第17話:逆さの庭で、世界は息をする。

 雨が過ぎ去ったばかりで、畑の土は黒かった。

 さっきまで荒れ狂っていた雨音が消え、世界はひどく静かだ。


 アメリアは畑の真ん中で仁王立ちになっていた。

 濡れた髪を後ろで結び直し、腕を組み、ハロルドをにらみつける。


「両手つけ!」

「……嫌に決まってんだろ」

「いいから、這いつくばれよ!」


 意味がわからない。しかしアメリアの剣幕が有無を言わせなかった。ハロルドは渋々、泥に手をついた。


「足も上げろ」

「……おい。俺に逆立ちさせようってか」

「さっさとしろよ」

「いや、逆立ちはお前さんの仕事で……」

「ぐずぐずしてんじゃない! さあ来いよ!」


 アメリアが両手を広げる。肩幅に足を広げて、膝を少し落として、完璧な構えだった。

 ハロルドは片足を上げて、もう片足も浮かせる。


 世界がくるりと回った。

 逆立ち。

 足首が小さな手のひらに支えられている。バランスは心許なく、目の前にはぬかるんだ地面。鼻先に泥がつく。


 腕はすぐに悲鳴を上げた。

 呼吸も荒くなる。


「……おい、もういいだろ」

「まだまだ! 支えてやってんだから、粘ってみろよ!」

「俺に何させようって」


 言い返そうとして、顎を引くと、アメリアの大きな瞳。髪。

 その先には、

 重たい灰色の隙間の、澄み切った青。


「絶望するのは勝手にしろ!」

 足首が強く握られる。

「でも、あなたは知るべきなのよ。足元に青空が広がっている。そんな世界があるってことを」


 風が吹いた。

 雲は速く流れる。

 灰色を押しのけて、青空が広がっていく。


 ハロルドは腕を突っ張り直し、歯を食いしばる。

 泥だらけの靴の向こうの世界。それが、すべてを奪っていった。


***


「ごめん、しんどい」


 先に限界が来たのはアメリアだった。手をぱっと離した。

 ハロルドは小さな呻き声をあげて、そのまま無様に倒れる。背中も顔も、泥だらけ。

 アメリアは満足げに見下ろす。


「うふふ。いい気味ね」


 が、次の瞬間。

 ハロルドの目に涙がにじんだ。

 すぐに、ひと粒。ひと筋。もうひと筋。

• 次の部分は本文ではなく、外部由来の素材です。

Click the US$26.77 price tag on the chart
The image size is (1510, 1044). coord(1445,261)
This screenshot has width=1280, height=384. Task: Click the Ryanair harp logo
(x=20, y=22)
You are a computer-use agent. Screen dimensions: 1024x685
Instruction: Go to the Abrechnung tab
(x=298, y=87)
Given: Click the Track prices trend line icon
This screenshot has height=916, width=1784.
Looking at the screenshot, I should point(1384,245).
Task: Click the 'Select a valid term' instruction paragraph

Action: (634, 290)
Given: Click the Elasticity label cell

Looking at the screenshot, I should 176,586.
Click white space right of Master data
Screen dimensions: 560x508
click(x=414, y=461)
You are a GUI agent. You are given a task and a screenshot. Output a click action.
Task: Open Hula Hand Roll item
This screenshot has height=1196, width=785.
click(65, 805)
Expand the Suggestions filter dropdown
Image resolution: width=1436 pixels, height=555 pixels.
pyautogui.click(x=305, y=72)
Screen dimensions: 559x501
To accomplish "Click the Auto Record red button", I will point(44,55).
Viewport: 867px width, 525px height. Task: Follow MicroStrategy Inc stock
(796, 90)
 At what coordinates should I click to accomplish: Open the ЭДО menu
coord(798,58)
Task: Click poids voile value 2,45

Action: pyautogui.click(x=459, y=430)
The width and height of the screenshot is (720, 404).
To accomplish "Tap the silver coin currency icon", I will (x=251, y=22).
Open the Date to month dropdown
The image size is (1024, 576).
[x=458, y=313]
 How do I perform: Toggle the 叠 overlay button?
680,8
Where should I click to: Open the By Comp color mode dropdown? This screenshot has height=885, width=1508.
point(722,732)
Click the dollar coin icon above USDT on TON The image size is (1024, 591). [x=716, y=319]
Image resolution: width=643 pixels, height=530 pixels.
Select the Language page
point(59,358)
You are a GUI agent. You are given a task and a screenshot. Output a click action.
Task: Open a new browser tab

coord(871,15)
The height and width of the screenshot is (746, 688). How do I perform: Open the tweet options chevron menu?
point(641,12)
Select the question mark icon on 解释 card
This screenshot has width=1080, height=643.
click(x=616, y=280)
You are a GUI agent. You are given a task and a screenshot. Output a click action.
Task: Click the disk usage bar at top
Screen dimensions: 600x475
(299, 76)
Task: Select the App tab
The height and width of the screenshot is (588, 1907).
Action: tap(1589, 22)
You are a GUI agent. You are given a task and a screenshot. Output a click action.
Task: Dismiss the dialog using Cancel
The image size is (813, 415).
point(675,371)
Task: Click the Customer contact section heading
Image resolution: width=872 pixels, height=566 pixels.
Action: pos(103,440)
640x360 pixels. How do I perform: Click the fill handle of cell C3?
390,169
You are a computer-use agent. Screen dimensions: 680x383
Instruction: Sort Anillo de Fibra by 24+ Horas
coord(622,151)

止まらない。


「え、ちょっと……痛かった? ごめん」


 アメリアが慌ててしゃがみ込む。

 ハロルドは首を横に振り、肩を震わせながら嗚咽を漏らす。


「おっさんのマジ泣き、きつい! やめて、そう言うの……私が耐えられない!」


 それでもハロルドは止まらなかった。

 震える息を何度か吐いてから、ようやく声がこぼれる。


「……ありがとな」


 アメリアはまばたきをする。

 泥だらけのまま、彼は空を見上げた。


「青空を見せてくれて……ありがとう」


 その顔は、やわらかさに包まれていた。

 いつもの死んだ目じゃない。頬の泥すらチャーミングに見えるほど、やさしい表情だった。


 アメリアは二度、まばたきをした。

 どわーーーーーーーーーーーーーーーーーー。

 波が溢れ、その場に崩れ落ちた。


「う、うう……うあああああああああああ」


 感情が全部、ぐちゃぐちゃのまま飛び出していく。


「お、おい、どうした?」


 ハロルドが立ち上がる。


「う、っひ、ぐ……よがっっだあああああああーーーー」

「お前、ちょっと感情が……」

「だっで、私のこと……うう、もう……消えたほうがいいって」

「あれは、悪かった」

「じゃあ……いてもいい?」

「もちろん」

「ほんと?」

「ああ、ほんとうだ」

「うう、うううあああああああああああああああ」


 それからしばらくバカみたいに泣いて、ハロルドもちょっとだけ泣いて、最後はお互いの顔を見合って、笑った。鼻水と涙と泥が混ざって、とんでもない顔。みっともなくて、少し、誇らしい。


「これからは俺が支える。だから、お前の希望を俺に見せてみろ」

「……くっさ」

「慣れろ」

「うん、嫌いじゃないよ」


 そこで会話は途切れた。

 視線は外れない。ちょっとだけ、長く見つめ合う。

 こんなふうに、真正面から向き合うのは、初めてだった。


「改めて、よろしくな。アメリア」

「……うん、ハロルド」


 恋の行方は、まだわからない。

 けれど。

 私たちは進んでいく。


 畑の一角には、確かに芽吹きが広がっていた。

 雨に濡れた葉が光り、空には虹がうっすら架かっている。


 世界がまたひとつ、呼吸をした。